There are nights you can see screens within patient’s rooms glowing from parents updating their CaringBridge accounts for friends, family, or their child’s friends—who are also support systems outside of the hospital. Time seems to evaporate inside rooms of a hospital. Days are nights and nights are days. Moments are fast paced or desolate when the child is resting. It is in those quiet moments that writing in a journal, social media outlet, text, email, or mode of connection like CaringBridge provides parents moments of reflection and expression after hours, days, weeks, months, or years of attempting to remain calm and collected through high-stress environments. The act of putting what is unspoken to paper allows the stress of an experience to transform from what is carried, or what is afraid to be said, into an acceptance that is tangible. Writing, in this way, is a reconciliation with traumas that are unrecognizable and carried through complicated and demanding situations. Writing in this way is also a reflection, retrospection, and method of measuring what is overcome.

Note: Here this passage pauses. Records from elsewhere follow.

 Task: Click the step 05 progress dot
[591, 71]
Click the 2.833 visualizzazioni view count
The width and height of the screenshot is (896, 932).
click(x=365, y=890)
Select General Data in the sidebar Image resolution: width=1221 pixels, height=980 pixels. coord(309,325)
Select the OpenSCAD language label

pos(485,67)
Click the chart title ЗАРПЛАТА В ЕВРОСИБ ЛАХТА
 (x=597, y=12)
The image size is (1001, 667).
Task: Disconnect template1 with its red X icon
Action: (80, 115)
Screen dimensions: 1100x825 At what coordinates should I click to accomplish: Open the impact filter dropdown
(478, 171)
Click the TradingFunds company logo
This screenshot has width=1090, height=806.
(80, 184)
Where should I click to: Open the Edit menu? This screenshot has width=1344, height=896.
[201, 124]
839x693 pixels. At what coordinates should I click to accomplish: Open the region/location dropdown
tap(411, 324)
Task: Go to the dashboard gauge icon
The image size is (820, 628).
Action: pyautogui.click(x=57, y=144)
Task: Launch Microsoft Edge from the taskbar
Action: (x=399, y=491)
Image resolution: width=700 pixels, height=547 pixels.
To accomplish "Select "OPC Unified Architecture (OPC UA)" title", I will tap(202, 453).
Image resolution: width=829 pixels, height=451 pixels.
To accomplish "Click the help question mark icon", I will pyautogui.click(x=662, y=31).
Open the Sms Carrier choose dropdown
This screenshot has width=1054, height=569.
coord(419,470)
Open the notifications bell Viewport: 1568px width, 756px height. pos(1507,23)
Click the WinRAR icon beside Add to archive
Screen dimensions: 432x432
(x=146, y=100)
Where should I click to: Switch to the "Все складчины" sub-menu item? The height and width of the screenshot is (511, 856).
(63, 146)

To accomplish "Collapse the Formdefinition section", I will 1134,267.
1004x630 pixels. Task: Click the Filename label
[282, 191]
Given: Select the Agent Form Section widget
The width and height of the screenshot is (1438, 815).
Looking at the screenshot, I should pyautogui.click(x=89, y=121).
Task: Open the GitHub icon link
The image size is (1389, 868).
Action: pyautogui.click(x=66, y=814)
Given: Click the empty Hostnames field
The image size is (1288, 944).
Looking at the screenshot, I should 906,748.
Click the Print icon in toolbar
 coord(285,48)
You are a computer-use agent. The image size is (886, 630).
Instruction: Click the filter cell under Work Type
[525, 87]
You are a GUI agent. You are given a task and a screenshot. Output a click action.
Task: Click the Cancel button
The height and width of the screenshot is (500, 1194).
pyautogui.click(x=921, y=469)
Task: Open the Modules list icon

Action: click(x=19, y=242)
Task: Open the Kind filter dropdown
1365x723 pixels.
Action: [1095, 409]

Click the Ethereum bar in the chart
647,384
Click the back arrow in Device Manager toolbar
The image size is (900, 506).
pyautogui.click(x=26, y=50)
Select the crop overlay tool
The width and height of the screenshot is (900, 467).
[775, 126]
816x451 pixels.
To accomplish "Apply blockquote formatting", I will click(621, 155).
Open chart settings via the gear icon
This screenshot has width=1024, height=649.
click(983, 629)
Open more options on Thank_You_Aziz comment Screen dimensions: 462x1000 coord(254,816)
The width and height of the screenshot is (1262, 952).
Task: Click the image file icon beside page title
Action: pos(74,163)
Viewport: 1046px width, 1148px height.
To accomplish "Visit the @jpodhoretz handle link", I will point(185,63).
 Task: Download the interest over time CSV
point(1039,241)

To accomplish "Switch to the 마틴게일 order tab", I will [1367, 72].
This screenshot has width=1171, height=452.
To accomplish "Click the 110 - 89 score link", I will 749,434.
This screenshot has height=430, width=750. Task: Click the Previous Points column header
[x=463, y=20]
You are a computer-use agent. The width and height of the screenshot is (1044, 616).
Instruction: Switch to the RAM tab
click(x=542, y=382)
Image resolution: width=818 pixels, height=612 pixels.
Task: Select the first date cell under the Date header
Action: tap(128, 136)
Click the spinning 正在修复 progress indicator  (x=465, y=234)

Writing, in a recovery or hospital setting, allows for articulate and direct conversations with doctors, teams, and nurses. Writing allowed me to move past emotional responses of worry, frustration, and sadness to arrive at rationality that allowed for focus on immediate questions such as: if her pain management is not working what other option might be enacted immediately? Writing is an act of presence and hope that if the trauma is shared—even if it is an unrecognizable trauma—it is no longer a secret, fear to harbor, or shame to suppress. In this way writing is an act of healing.
I did not keep any of the writings from the surgery, in hospital, recovery, or homecare recovery. I erased it all. Her struggle to process her own traumatic event was not something that I wanted her to relive or that I wanted to relive. Although she is fully recovered and the surgery is a distant memory, there was a time when our inability to communicate shared fears and grief was stalled. After the experience and anticipation of the surgery, writing offered moments of connection to what was difficult, hopes of a better life for someone that I loved, and reflections of strengths that I witnessed in my child. I wrote to remember moments when she encountered specific obstacles with bravery, such as when she began to walk again downstairs (one step, two feet at a time) when she walked long distances outside of a wheelchair, and when she ran and slid into a homerun in her softball league this summer. I wrote to remind her that obstacles in life are inevitable, she overcame them once, so in the future she will overcome them again. I wanted to remember moments that she did not give up, overcame something hard, and moments that it was important to simply listen and not speak except into paper and ink.